What the exercise asks
Transcribe exactly the line that contains "Cantidad (681, 416)" and every line below it in the listing, through the last, and no other lines.

Material supplied
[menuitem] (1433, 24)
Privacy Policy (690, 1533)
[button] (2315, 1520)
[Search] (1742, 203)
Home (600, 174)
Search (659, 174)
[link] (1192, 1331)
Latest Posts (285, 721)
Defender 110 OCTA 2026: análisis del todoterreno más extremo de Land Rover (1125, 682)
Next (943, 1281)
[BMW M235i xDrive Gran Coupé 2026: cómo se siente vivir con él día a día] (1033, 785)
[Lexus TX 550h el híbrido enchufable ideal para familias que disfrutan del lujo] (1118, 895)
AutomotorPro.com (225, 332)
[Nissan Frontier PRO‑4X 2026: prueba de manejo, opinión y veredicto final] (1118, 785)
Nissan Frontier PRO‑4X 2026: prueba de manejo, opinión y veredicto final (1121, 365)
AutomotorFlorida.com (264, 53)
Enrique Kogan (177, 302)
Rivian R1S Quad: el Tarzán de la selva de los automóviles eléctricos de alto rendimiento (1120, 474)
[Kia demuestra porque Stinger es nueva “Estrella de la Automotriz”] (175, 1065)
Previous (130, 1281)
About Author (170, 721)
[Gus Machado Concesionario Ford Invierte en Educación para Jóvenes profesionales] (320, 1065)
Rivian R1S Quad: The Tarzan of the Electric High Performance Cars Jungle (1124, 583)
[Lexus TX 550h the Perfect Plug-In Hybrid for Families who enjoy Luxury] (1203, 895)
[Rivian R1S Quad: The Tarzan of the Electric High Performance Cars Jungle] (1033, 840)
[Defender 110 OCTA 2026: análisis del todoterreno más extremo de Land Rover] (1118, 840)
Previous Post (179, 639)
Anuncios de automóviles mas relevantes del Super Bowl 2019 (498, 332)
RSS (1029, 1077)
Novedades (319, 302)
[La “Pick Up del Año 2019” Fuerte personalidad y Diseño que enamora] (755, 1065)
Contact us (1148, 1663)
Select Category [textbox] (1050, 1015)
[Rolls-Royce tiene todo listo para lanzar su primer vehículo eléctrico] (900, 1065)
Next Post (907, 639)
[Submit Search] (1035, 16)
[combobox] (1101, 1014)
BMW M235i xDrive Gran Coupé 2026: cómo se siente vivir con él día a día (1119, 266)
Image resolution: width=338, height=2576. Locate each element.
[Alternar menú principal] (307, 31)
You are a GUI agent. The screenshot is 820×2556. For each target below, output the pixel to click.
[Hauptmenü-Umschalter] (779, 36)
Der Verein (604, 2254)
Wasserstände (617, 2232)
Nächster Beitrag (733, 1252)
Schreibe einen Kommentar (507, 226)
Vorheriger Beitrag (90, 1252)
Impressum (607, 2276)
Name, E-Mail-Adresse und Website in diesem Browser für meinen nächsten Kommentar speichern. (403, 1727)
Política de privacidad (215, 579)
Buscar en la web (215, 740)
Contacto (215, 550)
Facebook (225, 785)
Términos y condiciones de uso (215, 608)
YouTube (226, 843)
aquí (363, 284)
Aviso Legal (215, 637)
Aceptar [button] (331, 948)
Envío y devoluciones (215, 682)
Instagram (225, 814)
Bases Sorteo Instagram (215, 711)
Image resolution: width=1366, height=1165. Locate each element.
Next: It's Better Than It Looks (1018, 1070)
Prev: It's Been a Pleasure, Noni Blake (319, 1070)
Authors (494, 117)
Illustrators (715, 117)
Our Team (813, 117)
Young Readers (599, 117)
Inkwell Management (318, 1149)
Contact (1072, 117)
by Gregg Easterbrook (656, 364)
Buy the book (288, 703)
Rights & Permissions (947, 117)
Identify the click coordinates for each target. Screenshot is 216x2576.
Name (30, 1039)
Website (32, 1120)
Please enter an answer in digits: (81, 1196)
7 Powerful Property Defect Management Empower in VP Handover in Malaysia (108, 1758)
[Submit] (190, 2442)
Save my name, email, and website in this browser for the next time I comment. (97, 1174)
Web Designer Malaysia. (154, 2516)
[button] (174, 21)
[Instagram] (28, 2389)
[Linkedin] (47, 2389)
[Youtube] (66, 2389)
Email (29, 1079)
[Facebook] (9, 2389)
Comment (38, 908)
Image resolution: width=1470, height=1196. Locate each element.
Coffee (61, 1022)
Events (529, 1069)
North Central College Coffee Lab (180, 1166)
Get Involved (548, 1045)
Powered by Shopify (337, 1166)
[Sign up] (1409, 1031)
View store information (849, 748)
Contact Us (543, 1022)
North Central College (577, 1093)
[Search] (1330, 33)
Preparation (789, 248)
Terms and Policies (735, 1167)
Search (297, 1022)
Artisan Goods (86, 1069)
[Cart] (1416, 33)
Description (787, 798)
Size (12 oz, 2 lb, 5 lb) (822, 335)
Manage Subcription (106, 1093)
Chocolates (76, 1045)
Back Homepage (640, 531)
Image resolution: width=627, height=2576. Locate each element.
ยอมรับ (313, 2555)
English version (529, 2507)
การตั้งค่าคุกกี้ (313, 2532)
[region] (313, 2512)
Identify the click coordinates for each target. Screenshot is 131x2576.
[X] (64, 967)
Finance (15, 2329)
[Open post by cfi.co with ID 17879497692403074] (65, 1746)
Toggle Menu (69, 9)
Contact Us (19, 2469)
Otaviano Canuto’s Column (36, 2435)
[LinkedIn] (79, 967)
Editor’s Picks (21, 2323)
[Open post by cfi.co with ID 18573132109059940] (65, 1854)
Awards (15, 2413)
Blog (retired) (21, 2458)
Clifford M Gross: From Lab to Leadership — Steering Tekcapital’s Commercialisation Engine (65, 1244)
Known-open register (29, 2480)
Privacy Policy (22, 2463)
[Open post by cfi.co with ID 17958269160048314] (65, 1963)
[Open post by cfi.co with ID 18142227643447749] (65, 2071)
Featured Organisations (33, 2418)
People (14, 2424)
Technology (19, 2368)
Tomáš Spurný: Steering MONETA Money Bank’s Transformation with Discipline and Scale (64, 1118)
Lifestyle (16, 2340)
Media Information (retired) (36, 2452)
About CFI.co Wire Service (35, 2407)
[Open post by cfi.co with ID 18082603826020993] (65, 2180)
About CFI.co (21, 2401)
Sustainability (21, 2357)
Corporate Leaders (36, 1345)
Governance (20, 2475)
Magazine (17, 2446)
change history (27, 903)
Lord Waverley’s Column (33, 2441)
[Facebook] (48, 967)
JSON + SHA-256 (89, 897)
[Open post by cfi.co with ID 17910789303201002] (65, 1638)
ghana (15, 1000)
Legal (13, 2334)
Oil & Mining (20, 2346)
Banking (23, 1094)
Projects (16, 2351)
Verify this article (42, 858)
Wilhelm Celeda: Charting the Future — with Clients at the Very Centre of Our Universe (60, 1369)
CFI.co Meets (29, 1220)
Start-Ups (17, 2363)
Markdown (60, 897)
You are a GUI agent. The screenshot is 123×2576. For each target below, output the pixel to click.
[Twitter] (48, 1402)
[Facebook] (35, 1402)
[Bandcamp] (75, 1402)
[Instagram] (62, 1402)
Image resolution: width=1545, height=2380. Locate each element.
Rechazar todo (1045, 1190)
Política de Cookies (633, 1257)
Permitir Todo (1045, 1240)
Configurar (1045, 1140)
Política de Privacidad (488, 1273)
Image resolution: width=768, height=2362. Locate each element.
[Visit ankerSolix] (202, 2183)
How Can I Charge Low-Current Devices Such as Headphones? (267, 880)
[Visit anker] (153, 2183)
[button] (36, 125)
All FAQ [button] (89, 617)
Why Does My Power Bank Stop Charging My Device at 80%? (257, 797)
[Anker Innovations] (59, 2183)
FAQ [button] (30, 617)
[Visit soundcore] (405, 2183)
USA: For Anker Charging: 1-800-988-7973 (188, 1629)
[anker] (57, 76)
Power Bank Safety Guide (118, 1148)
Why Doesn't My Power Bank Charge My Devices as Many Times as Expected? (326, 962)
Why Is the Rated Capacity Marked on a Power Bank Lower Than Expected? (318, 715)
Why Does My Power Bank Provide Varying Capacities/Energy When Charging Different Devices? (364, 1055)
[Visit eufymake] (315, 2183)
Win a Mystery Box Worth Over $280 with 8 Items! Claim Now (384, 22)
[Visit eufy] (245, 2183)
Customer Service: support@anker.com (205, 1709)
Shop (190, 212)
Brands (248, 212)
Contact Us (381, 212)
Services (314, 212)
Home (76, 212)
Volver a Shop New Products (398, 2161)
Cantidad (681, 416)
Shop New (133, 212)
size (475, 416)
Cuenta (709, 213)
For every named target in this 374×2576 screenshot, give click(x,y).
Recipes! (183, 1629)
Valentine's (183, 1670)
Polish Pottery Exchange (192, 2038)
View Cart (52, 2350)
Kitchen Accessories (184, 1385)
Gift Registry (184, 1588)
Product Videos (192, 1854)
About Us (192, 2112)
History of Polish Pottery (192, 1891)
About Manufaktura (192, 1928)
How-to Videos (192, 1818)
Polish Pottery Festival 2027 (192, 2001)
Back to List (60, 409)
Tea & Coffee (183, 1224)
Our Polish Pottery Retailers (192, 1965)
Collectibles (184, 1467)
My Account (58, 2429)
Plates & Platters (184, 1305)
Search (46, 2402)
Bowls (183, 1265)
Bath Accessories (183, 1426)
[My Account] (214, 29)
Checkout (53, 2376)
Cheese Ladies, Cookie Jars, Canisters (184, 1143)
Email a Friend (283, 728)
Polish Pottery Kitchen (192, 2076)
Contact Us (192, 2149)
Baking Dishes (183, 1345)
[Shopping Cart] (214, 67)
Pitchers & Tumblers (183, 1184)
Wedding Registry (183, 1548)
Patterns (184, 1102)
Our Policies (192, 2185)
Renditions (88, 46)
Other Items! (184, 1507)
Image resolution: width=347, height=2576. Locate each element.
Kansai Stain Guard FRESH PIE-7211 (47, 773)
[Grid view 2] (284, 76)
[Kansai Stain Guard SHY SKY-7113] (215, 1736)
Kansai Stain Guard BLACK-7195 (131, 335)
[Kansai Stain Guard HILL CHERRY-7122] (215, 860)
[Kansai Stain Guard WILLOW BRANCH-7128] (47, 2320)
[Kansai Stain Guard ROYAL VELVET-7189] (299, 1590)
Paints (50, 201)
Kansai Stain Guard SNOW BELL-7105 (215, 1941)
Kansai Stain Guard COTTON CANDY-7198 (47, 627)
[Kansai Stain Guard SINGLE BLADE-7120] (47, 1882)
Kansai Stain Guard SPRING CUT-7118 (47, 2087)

Task answer
Cantidad (681, 416)
Shop New (133, 212)
size (475, 416)
Cuenta (709, 213)
For every named target in this 374×2576 screenshot, give click(x,y).
Recipes! (183, 1629)
Valentine's (183, 1670)
Polish Pottery Exchange (192, 2038)
View Cart (52, 2350)
Kitchen Accessories (184, 1385)
Gift Registry (184, 1588)
Product Videos (192, 1854)
About Us (192, 2112)
History of Polish Pottery (192, 1891)
About Manufaktura (192, 1928)
How-to Videos (192, 1818)
Polish Pottery Festival 2027 (192, 2001)
Back to List (60, 409)
Tea & Coffee (183, 1224)
Our Polish Pottery Retailers (192, 1965)
Collectibles (184, 1467)
My Account (58, 2429)
Plates & Platters (184, 1305)
Search (46, 2402)
Bowls (183, 1265)
Bath Accessories (183, 1426)
[My Account] (214, 29)
Checkout (53, 2376)
Cheese Ladies, Cookie Jars, Canisters (184, 1143)
Email a Friend (283, 728)
Polish Pottery Kitchen (192, 2076)
Contact Us (192, 2149)
Baking Dishes (183, 1345)
[Shopping Cart] (214, 67)
Pitchers & Tumblers (183, 1184)
Wedding Registry (183, 1548)
Patterns (184, 1102)
Our Policies (192, 2185)
Renditions (88, 46)
Other Items! (184, 1507)
Image resolution: width=347, height=2576. Locate each element.
Kansai Stain Guard FRESH PIE-7211 (47, 773)
[Grid view 2] (284, 76)
[Kansai Stain Guard SHY SKY-7113] (215, 1736)
Kansai Stain Guard BLACK-7195 (131, 335)
[Kansai Stain Guard HILL CHERRY-7122] (215, 860)
[Kansai Stain Guard WILLOW BRANCH-7128] (47, 2320)
[Kansai Stain Guard ROYAL VELVET-7189] (299, 1590)
Paints (50, 201)
Kansai Stain Guard SNOW BELL-7105 (215, 1941)
Kansai Stain Guard COTTON CANDY-7198 (47, 627)
[Kansai Stain Guard SINGLE BLADE-7120] (47, 1882)
Kansai Stain Guard SPRING CUT-7118 (47, 2087)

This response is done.